In Memoriam
Carrol W. Hassman

Carrol Wayne Hassman

April 23, 1948 - September 12, 2014


It is with great sadness that I inform our friends and customers of the death of Carrol W. Hassman of Wichita, Kansas, on Friday evening, September 12th. Carrol was a student of mine at Wichita State University, where he studied 19th century chromatic harmony, 20th century music theory, 16th and 18th century counterpoint, and orchestration in my classroom. A major in organ performance, Carrol was one of my brightest and most gifted students. As just one example of many: while studying with me, Carrol offered to write a composition for recorder ensemble, for performance by my WSU recorder students. I had expected a relatively brief work, but Carrol as usual surpassed all my expectations with an extended six-movement work for recorder sextet. It was a contemporary-styled baroque dance suite for a renaissance consort of recorders on the medieval tune "L'homme armé". I quickly noted that he had managed to incorporate all four major eras of the recorder's repertoire -- middle ages, renaissance, baroque, and 20th century -- into one composition, no mean feat in and of itself.

He and I also worked closely together in the student chapter of the national music fraternity Phi Mu Alpha Sinfonia, to which I was the faculty advisor. In my final year at WSU, he and I organized a Vesper program of Mozart's sacred music at a local church performed by WSU music faculty and students. On that occasion, I conducted performances of several of Mozart's Church Sonatas for organ and orchestra with Carrol as organ soloist. It was the first but definitely not the last of many such collaborations over the years and decades that followed.

When I returned to Boston to pursue doctoral studies, Carrol followed in my footsteps and pursued a masters degree and doctoral studies in organ performance. We shared an office together at Boston University, where I was teaching courses in music history and Carrol was teaching theory and ear-training courses as a graduate assistant. He also accompanied me on harpsichord on several of my doctoral recitals. Carrol quickly became a fixture in the church music scene in the greater Boston area and held a number of positions in local churches as music director and/or organist. In 1975, I revived his recorder sextet for a performance at Harvard University with my own early music ensemble, The Aeolian Consort. Never one to rest on his laurels, Carrol decided to update the work for the occasion with an optional percussion part and, still later, an obbligato harpsichord part as well.

Carrol remained active as a church musician and recitalist in Boston for over two decades, but eventually returned home to Kansas in the 1990s. During the past two decades, he held positions as choir director and organist at a number of Wichita-area churches of every conceivable denomination. Carrol was a quick study and was able to adapt his repertoire and performance techniques to the needs of many different religious traditions. During the past few years, he took particular delight in playing gospel piano for services at a predominantly black Catholic parish in northeast Wichita, just a mile from the WSU campus where he began his career almost half a century earlier. During the past four years, Carrol served as Dean of the Wichita Chapter of the American Guild of Organists. He worked indefatigably for the advancement of church music and organ playing, both locally and nationally, giving numerous workshops and demonstrations.

I last visited Carrol in Wichita in May of 2006 for a long overdue reunion. He had thoughtfully organized for my visit an "organ crawl" of churches in central Kansas which had acquired pipe organs that he knew would be of interest to me. He had this uncanny ability to sit down and make himself at home at an unfamiliar console, summon up appropriate registrations, and play from his prodigious memory suitable repertoire for each instrument's capabilities. He managed to keep an enormous body of solo organ repertoire under his fingers (and feet) at all times. He performed at his mother's funeral in MacPherson, Kansas, in October of 2010, ending the service with Buxtehude's famously joyous Jig Fugue. He thought that very upbeat piece more suited to his mother's memory than some dreary dirge.
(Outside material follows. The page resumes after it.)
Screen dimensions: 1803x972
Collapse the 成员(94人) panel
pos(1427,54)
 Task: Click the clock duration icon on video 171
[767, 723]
We met for the last time in June of this year, when he traveled to Boston to participate in the AGO's National Convention. Although he was very weak from the effects of cancer treatment and tired easily, he gave a presentation on attracting young keyboard players to the world of organ playing, one of his favorite topics. We spent a day together visiting and critiquing 19th century organs in the Boston area and had dinner together in the old neighborhood where we had both lived four decades earlier. It was a bittersweet occasion, as we both knew that this would be our last meeting.

Carrol bore his final illness with uncommon grace and a good sense of humor. Never one to feel sorry for himself, he kept me and his many other friends well informed via E-mail of the progression of his illness and treatments. He kept performing until he was no longer able to do so. The church music world will be much poorer by the loss of such a dynamic, gifted, and dedicated individual.

David H. Green, director
Antique Sound Workshop, Ltd.

A memorial celebration of the life of Carrol Hassman will be held in Wichita at a date to be announced. A reception for his family, friends, and colleagues will follow.